* Exercise description
Your answer must be the full set of records, repeated exactly.

★ ★ ★ ★

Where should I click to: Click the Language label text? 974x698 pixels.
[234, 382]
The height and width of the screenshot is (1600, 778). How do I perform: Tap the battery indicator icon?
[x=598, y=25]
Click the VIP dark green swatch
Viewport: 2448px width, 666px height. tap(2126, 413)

★ ★ ★ ★

* Problem solution
Where should I click to: Click the Language label text? 974x698 pixels.
[234, 382]
The height and width of the screenshot is (1600, 778). How do I perform: Tap the battery indicator icon?
[x=598, y=25]
Click the VIP dark green swatch
Viewport: 2448px width, 666px height. tap(2126, 413)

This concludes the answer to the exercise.